Tuesday, March 3, 2009

Meeting Arthur Johnson and being a member of the Appalachian Semester Panel

In the early 1970’s , I think it was 1971, Julian Mosley the Director of the Appalachian Semester at Union College in Barbourville Kentucky ask me to be on a panel with Arthur Johnson and Julia Ann Fleming.

(This was about the time that the of Berea’s First http://flickr.com/photos/adcreech/2623380162/ Appalachian Music Symposium was held as well. Dr. Gary English asked Glenn Lawson, Dean Louie Smith and I go out to Indian Fort Theater and do some photos for the promotion of an Appalachian Music Symposium beginnings which were little more than a concert of local entertainers at Phelps Stokes Chapel. Later it became a multi-day more scholarly approach of traditional music. This was my innatial introduction to Glenn who became a wonderful friend and band mate for the remainder of our time in college. At that point Glenn was playing a 12 string guitar with a big Peace Symbol on it and we didn‘t know if for some time but Dean Smith didn‘t play the fiddle, it was one he just bought somewhere and it was a joke having him
look as if he was playing. Dean Louie Smith was one of the most beloved members of the Berea College Community)

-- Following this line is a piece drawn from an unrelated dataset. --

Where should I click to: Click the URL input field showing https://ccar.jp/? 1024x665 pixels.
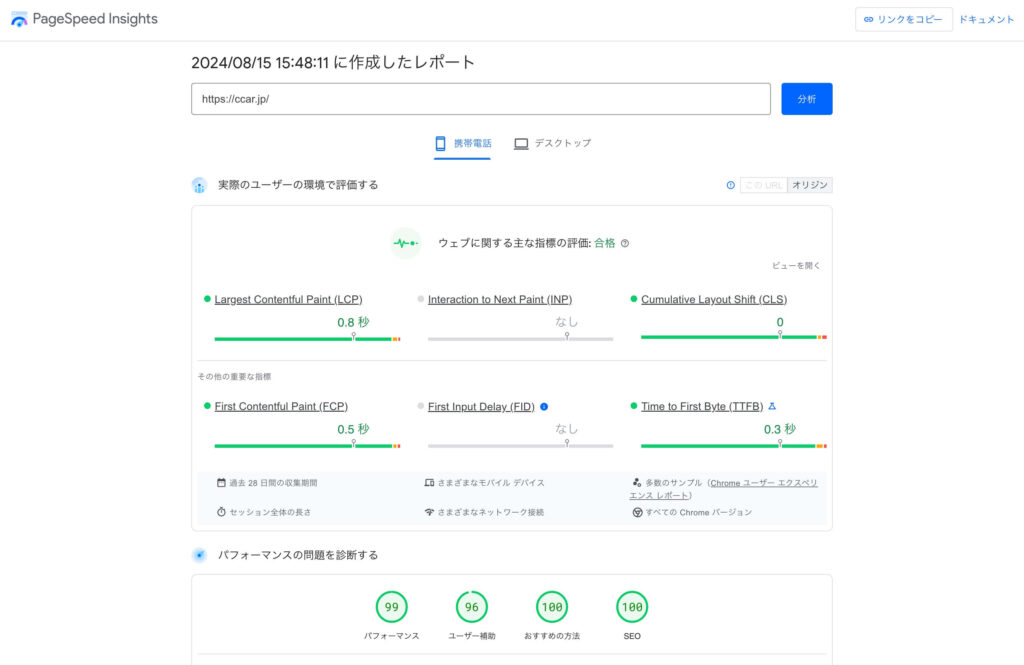click(x=480, y=99)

Julia Ann who was a musicologist and working on an advanced degree at Indiana University and Arthur who was a living, breathing and walking encyclopedia of traditional music from the mountains. I was to add a Bluegrass perspective to the group. Our sessions were always held on a Friday.

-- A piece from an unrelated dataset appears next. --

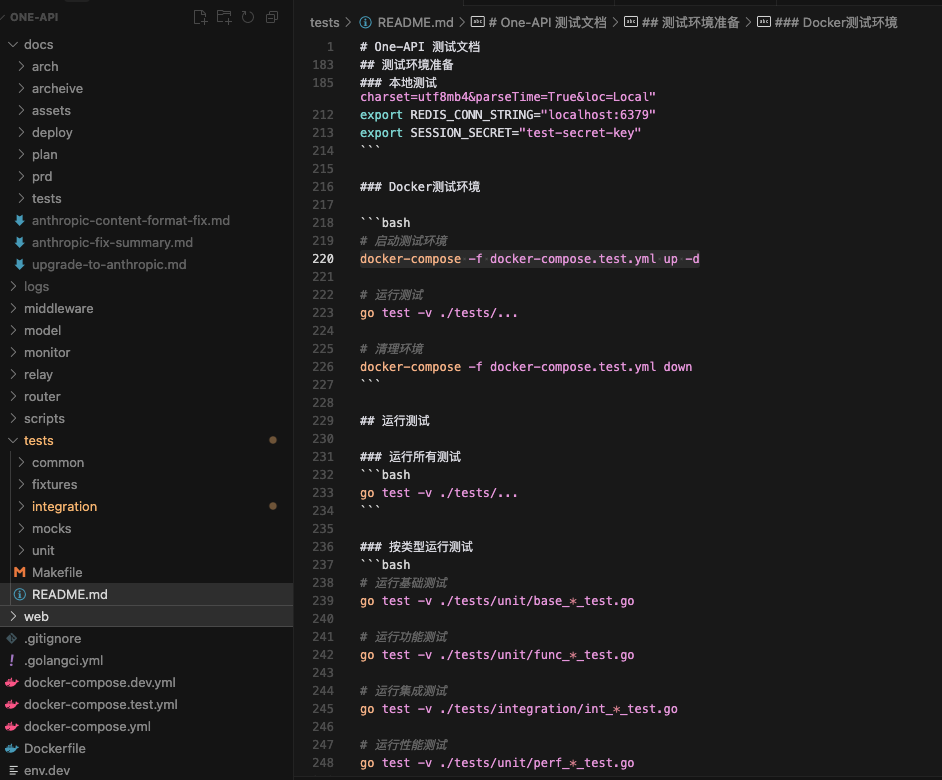Collapse all folders in explorer
This screenshot has width=942, height=780.
pos(272,17)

The original format was two morning sessions, two afternoon sessions and an evening performance. It was a very informal atmosphere with the 3 of us sitting on a corner couch and chair and with students either sitting on the floor or in folding chairs.
The morning usually began with Julia Ann or Arthur with either a dulcimer or guitar accompanied song and that would lead to a lively interchange of facts and questions. a discussion of music and its role through the ages, music from the British Isles, Child Ballads, Broadsides, early collectors like Cecil Sharp were usually a good area of discussion. http://www.mustrad.org.uk/articles/sharp.htm

As the day progressed, the discussion moved into the role of music in the daily life of the pioneers, immigration patterns of people and how traditions were maintained and evolved, the various schools of thought of the origin of the dulcimer, early commercial entertainers on the radio such as the Carter Family, The Monroe Brothers, Early Radio Programs, like Farm and Fun Time, WSL Barn Dance, WSM Grand Ole Opry, The Renfro Valley Barn Dance then on into early country entertainers, then known as hillbilly musicians.
We would talk about the music for a while then someone would sing or play an example.

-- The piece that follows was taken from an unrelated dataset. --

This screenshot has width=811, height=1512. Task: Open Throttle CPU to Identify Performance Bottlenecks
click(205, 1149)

I learned a lot. Most of the information I knew was from early (commercial) country music. I had been a member of a the Berea Country Dancer’s http://www.berea.edu/peh/dance/countrydancers.asp a folk dance troupe that did all sorts of Folk Dances from around the world and had heard of Cecil Sharpe. I don’t mind telling you that I felt totally out of my element the first morning, but as the day progressed Arthur in his folksy way brought me around. He has a wonderful and sensitive approach to the music and its people and I’ve never felt out of place around him since then.
After the first year Julian left Union College and Sherman Oxendine took over the Appalachian Semester. Sherman was a wonderful warm individual that always reminded me of my Uncle Eustace. Easy going and so appreciative of all that we did at Union College. It was during the time that Sherman was the Director of the Appalachian Semester that it really blossomed. After a few years it was only Arthur and I doing the sessions. We kept the same format as before with Arthur filling in on the things that Julia had talked about in previous years.
Sherman arranged for us to visit to the local radio station WYWY during the noon hour while folks were eating their lunch which provided a great opportunity to invite the community to the evening concert. Soon our audience grew so large we had to move from the multi-purpose room to the Little Theater there at Union College.

We had a number of wonderful students as well as local entertainers that always came and was a part of the program. I can remember Doc (and my mind goes blank of his last name) and his Full Gospel Banjo Band who always had request for “The Cat Came Back“ , The Phipps Family who did wonderful Original Carter Family Music. There were many, many others which escape me now, but those evenings were a wonderful and magical example of the power of music.
The evening sessions were always well attended by the community.

When Sherman retired in 1984 the format of The Appalachian Semester Traditional Music Symposium remained but 1985 was the last year that I participated. Since then Arthur and I have performed many times. He came to Alice Lloyd College for a couple of performances while I worked there and did convocations of which I had the honor to play with him on and for the past several years he had graciously joined us at Our Appalachia Day at Alice Lloyd College.

For some of Arthurs music  http://cdm272901.cdmhost.com/cdm/search/collection/p15131coll4/searchterm/Harlan%20County,%20Kentucky/field/all/mode/exact/conn/and/order/subjec
Arthur Johnson is a wonderful entertainer and great friend.